Nelson’s Ride this year also remembers Selig’s friend, Jason Hallock, formerly of Gloucester and Manchester. Hallock was co-founder of the first Nelson’s Memorial Ride in 2000 and continuous co-chair and vice president of the ride’s survivors fund until his cancer-related death in March 2023.
“Jason was our ‘soul connection’ with Nelson and his family,” fellow co-founder Paul Cote of Amesbury said.
“Many of us did not know Nelson. Jason did. When we had to make tough or conflicting decisions, Jason was the go-to guy, saying, ‘Nelson would agree with this way,” Cote said. “We miss Jason but have some comfort knowing he is reunited with his criend Nelson.”

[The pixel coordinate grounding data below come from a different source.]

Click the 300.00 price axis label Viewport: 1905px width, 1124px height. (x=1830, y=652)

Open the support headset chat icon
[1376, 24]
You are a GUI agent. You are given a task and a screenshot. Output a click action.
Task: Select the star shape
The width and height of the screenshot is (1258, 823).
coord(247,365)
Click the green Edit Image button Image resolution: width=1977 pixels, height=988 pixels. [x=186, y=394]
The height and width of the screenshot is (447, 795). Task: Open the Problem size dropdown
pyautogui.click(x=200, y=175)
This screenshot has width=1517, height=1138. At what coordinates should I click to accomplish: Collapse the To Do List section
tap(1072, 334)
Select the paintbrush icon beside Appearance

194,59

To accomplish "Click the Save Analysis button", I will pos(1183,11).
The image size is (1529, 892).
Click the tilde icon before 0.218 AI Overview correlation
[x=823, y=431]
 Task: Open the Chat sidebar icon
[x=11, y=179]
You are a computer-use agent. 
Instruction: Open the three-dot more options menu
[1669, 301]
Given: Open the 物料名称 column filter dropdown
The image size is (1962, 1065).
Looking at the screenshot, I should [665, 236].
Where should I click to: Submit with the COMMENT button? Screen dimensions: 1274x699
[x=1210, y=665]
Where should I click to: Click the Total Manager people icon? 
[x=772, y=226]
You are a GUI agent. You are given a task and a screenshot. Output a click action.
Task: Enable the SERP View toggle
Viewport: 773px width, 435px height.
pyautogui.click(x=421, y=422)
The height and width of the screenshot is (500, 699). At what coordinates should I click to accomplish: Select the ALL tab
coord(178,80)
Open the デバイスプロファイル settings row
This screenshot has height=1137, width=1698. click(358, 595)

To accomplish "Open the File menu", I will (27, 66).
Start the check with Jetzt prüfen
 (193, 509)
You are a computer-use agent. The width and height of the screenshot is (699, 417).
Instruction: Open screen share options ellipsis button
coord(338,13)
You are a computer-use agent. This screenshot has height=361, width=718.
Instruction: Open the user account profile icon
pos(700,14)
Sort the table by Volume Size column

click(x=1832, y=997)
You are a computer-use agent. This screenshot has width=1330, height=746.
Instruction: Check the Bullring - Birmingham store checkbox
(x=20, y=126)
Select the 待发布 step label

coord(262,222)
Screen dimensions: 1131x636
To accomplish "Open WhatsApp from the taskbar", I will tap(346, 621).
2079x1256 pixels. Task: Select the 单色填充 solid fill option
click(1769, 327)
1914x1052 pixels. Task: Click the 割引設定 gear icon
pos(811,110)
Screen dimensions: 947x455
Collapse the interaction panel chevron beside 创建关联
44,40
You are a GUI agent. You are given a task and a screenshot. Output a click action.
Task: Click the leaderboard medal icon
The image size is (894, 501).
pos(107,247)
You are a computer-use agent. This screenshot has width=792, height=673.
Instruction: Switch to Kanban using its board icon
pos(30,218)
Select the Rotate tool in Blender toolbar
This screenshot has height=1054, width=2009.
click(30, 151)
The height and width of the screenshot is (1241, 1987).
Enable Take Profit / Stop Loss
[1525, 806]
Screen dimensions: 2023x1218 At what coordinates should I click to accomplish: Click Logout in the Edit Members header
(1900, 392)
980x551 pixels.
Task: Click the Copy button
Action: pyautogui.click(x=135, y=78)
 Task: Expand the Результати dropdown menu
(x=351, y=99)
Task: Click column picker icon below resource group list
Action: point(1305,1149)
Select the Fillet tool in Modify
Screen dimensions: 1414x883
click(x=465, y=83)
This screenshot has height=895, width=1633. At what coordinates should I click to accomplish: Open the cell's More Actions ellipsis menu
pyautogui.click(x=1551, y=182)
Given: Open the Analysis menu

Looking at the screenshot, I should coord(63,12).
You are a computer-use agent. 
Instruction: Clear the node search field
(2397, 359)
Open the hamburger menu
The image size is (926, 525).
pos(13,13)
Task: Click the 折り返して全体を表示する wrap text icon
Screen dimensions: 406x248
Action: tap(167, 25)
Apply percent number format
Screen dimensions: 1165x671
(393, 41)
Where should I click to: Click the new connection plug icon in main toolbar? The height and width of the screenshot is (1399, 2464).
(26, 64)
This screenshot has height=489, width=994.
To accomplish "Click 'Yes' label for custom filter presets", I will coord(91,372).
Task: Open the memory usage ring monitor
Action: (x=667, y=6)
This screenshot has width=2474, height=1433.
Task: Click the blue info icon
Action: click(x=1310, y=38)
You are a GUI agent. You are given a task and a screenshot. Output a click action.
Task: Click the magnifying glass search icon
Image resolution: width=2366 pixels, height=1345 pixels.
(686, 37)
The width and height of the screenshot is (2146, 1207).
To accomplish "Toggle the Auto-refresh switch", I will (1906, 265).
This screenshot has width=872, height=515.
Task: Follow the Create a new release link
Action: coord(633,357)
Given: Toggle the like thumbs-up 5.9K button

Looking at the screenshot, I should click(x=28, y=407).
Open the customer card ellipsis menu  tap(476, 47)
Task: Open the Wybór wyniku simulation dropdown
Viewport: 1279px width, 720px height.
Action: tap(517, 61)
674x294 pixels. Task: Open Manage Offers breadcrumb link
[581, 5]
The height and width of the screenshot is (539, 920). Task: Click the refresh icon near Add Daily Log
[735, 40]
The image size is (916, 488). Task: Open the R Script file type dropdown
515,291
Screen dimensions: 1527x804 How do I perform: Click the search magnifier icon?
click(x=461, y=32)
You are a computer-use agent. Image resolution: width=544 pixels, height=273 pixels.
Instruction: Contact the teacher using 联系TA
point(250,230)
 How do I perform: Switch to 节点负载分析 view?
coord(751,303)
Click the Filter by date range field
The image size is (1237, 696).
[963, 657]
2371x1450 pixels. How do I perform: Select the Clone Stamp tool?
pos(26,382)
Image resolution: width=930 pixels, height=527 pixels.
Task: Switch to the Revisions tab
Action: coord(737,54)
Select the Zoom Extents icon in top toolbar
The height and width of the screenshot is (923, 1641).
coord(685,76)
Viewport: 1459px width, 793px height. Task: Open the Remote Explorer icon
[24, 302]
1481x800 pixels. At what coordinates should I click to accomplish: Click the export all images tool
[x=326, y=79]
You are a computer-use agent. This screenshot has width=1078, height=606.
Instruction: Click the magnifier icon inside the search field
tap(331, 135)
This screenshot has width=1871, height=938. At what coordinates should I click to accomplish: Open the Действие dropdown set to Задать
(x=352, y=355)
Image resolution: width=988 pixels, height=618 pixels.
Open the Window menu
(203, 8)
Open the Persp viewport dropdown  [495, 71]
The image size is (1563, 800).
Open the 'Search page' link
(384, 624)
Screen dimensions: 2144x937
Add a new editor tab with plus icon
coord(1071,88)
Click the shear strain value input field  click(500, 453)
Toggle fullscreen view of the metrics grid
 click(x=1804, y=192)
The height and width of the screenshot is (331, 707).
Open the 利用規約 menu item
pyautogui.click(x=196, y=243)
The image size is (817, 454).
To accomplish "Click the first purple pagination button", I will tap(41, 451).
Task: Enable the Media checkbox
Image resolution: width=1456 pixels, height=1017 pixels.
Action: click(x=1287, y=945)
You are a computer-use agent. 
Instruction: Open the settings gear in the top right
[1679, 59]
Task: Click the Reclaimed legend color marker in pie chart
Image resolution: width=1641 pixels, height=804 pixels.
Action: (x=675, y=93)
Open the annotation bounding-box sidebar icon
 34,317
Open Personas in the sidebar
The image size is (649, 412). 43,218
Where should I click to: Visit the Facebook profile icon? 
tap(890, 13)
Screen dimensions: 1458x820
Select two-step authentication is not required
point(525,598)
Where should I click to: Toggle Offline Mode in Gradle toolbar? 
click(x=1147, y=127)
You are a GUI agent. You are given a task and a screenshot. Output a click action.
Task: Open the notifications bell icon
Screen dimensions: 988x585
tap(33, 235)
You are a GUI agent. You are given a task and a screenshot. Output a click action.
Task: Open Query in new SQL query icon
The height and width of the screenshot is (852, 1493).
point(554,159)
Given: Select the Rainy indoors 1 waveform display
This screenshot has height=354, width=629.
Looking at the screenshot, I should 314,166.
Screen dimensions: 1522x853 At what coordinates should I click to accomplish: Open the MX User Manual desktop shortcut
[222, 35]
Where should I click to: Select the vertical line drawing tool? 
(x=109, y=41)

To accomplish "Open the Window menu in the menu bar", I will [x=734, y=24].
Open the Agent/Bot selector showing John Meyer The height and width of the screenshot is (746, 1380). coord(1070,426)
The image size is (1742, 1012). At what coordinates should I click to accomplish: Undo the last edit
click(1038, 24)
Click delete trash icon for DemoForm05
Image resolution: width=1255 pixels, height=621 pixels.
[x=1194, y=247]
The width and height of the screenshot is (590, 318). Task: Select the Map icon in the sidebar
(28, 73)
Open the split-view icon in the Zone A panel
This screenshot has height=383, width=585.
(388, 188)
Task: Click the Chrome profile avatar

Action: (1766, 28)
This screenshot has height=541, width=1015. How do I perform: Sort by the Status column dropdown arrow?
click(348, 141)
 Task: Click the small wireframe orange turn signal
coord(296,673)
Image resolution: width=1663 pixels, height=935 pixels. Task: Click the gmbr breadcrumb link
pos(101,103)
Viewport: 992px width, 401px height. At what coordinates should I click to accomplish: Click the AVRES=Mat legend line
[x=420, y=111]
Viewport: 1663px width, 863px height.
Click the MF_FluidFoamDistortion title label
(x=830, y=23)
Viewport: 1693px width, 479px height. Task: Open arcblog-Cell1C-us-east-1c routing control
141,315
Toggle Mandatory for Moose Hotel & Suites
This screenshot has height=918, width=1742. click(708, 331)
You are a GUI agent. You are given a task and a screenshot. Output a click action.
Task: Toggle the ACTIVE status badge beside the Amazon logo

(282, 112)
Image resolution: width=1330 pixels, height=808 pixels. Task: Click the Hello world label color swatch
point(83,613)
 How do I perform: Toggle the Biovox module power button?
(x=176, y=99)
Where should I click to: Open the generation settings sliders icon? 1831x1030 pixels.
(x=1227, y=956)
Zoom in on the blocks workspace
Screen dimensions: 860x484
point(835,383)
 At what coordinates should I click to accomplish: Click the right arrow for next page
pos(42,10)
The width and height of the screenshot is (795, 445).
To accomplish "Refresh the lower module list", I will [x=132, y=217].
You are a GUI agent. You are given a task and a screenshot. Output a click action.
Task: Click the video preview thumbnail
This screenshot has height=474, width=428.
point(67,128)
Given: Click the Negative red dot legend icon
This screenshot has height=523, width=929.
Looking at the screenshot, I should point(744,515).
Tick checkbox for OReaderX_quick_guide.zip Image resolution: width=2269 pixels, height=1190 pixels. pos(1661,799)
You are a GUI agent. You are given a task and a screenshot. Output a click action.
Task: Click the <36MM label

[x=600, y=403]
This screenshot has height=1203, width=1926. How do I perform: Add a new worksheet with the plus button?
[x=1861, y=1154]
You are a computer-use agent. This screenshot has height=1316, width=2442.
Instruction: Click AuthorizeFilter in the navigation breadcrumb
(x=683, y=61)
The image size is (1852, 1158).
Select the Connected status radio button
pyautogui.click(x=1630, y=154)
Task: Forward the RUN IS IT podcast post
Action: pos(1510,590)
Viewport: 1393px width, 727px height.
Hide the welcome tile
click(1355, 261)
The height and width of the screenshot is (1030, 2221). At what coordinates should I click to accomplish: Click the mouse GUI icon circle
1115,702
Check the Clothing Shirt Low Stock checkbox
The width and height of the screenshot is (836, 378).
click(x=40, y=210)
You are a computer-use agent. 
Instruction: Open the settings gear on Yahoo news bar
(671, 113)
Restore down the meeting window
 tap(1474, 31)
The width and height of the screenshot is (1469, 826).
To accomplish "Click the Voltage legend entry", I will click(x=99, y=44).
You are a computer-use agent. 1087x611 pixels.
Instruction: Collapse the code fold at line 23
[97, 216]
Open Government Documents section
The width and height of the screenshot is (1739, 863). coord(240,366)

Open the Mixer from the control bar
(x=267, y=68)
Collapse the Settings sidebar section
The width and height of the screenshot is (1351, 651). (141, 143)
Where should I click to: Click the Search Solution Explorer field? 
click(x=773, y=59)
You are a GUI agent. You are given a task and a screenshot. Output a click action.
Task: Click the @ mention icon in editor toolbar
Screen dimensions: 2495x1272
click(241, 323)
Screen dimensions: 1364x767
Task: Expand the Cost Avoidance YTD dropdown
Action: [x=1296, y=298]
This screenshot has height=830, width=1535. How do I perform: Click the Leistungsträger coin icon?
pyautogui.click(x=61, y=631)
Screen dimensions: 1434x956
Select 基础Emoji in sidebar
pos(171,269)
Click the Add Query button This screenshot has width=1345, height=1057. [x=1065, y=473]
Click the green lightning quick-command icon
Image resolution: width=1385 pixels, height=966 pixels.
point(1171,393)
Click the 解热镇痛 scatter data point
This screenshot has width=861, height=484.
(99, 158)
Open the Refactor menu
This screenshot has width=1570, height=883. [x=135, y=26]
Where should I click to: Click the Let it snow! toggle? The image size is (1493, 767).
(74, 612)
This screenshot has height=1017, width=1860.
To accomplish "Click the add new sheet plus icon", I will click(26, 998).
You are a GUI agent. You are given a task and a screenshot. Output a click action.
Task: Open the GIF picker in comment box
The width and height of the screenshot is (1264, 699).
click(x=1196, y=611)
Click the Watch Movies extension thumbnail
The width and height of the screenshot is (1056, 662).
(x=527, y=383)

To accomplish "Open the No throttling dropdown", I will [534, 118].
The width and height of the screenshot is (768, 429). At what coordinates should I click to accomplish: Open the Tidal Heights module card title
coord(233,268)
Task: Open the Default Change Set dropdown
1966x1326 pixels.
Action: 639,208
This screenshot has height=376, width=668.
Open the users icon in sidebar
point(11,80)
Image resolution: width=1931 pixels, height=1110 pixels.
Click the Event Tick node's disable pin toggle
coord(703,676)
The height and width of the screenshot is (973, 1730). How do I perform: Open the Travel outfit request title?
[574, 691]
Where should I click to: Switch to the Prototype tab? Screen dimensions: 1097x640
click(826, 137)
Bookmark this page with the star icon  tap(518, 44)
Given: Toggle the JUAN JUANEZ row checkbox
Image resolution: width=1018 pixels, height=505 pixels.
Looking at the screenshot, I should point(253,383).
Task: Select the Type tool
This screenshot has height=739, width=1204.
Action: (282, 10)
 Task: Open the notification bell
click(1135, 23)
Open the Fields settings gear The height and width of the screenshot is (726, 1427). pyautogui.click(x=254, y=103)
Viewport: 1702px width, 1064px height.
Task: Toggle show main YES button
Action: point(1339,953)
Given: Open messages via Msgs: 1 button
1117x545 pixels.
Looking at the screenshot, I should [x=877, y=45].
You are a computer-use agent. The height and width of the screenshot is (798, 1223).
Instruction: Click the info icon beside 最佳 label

“Twenty-five years have passed. Nelson’s kids, who our community rallied to help back then, are adults and Nelson’s grandchildren now will see the legacy left due to the grandfather they never met,” Cote said.
Selig’s death spurred volunteer “citizen biker” activism and advocacy locally and throughout the state, according to Cote, and with the National American Motorcyclists Association, sharing information and programs instituted here spurred others.
The Commonwealth’s Motorcycle Safety Awareness Proclamation has helped reduce accidents, claims Cote, who remains actively involved. The proclamation marks the last week of March through the end of April, when over 17,000 Essex County motorcycles are coming out of winter’s hibernation, as “Motorcycle Safety Awareness Period” since then-acting Gov. Jane Swift signed bill cosponsored by state Senate Minority Leader Bruce Tarr of Gloucester and then Rep. Brad Hill, R-Ipswich, in June 2002,
“Nelly’s Law,” a bill also co-sponsored by Tarr and Hill, and signed into law June 10, 2004, by then Gov. Mitt Romney, put a motorcycle safety awareness module into auto driving training programs’ course curriculum.
“Some of us still involved wanted to recognize how still important he and his family have been to our community,” Cote said of Selig. “They don’t forget and we won’t either,” Cote said.
Minimal traffic delays may expected along the ride route between noon and 1 p.m. The ride starts out of Route 22 in Essex, moves on to Route 133 in Ipswich, to Route 1A in Hamilton and Wenham, takes back roads into Beverly and Manchester-by-the-Sea, then returns to Routes 133 and 22 back to 239 Western Ave., Essex.